We often walked together between or after classes, when Alden wasn’t committed to secret work in his laboratory. I remember an ozone-scented April afternoon when he pulled my hand from my raincoat pocket and held it in his hot, enveloping hands. Abruptly, suddenly aware of his own gesture, he paused in his description of atomic half-life, radioactive decay. We stood on the rain-darkened campus sidewalk, looked at each other, and I used my free hand to tuck a curl of his hair behind his ear. I felt so calm with Alden. Jerry always felt precarious, but Alden gave me sure footing. He’s solid, I thought as, wordlessly, we began walking once more.

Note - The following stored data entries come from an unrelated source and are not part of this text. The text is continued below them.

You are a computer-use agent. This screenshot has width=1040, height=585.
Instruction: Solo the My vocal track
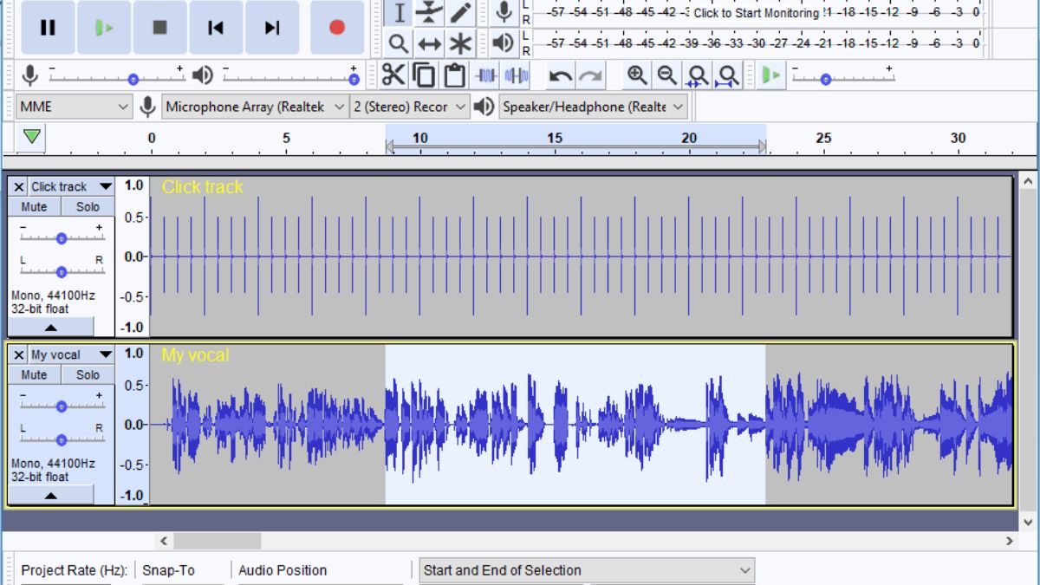click(x=88, y=375)
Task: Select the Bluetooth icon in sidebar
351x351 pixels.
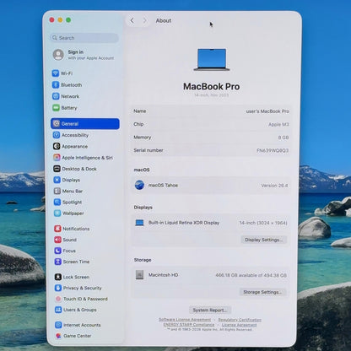Action: (56, 84)
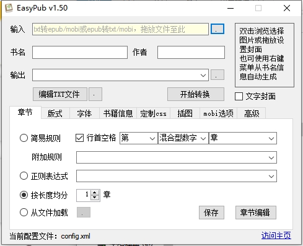This screenshot has width=303, height=246.
Task: Click the small button beside 编辑TXT文件
Action: point(95,94)

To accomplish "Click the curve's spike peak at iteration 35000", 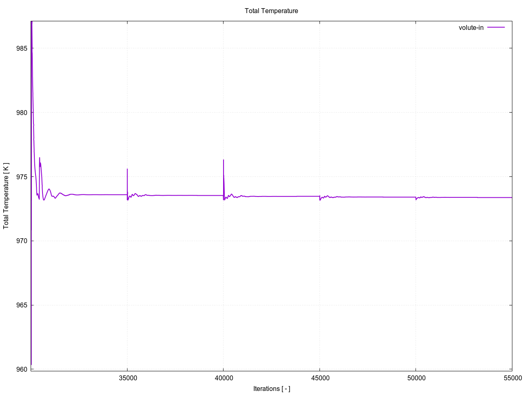I will coord(127,169).
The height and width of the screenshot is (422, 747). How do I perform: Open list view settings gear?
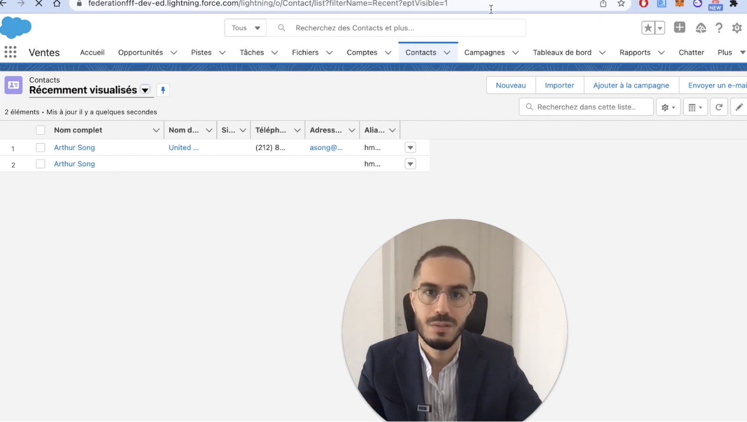[668, 107]
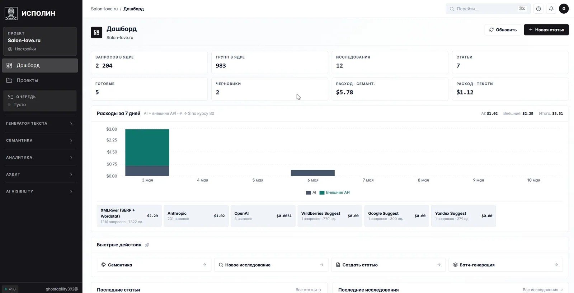Open the user avatar G menu

(x=564, y=9)
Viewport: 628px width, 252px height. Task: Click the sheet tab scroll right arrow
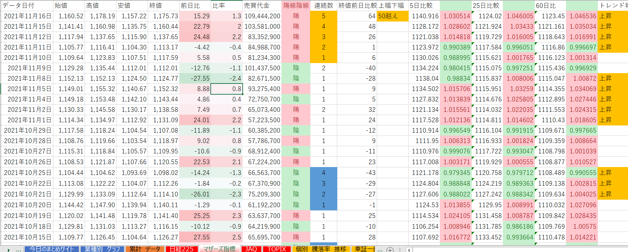pos(9,249)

My thoughts surprised me. Unconscious, unbidden, I was falling in love.
More About the Book:
In her sweeping debut novel, Elizabeth J. Church takes us from the World War II years in Chicago to the vast sun-parched canyons of New Mexico in the 1970s as we follow the journey of a driven, spirited young woman, Meridian Wallace, whose scientific ambitions are subverted by the expectations of her era.
In 1941, at seventeen years old, Meridian begins her ornithology studies at the University of Chicago. She is soon drawn to Alden Whetstone, a brilliant, complicated physics professor who opens her eyes to the fundamentals and poetry of his field, the beauty of motion, space and time, the delicate balance of force and energy that allows a bird to fly.
Entranced and in love, Meridian defers her own career path and follows Alden west to Los Alamos, where he is engaged in a secret government project (later known to be the atomic bomb). In married life, though, she feels lost and left behind. She channels her academic ambitions into studying a particular family of crows, whose free life and companionship are the very things that seem beyond her reach. There in her canyons, years later at the dawn of the 1970s, with counterculture youth filling the streets and protests against the war rupturing college campuses across the country, Meridian meets Clay, a young geologist and veteran of the Vietnam War, and together they seek ways to mend what the world has broken.
Exquisitely capturing the claustrophobic eras of 1940s and 1950s America, The Atomic Weight of Love also examines the changing roles of women during the decades that followed. And in Meridian Wallace we find an unforgettable heroine whose metamorphosis shows how the women’s movement opened up the world for a whole generation.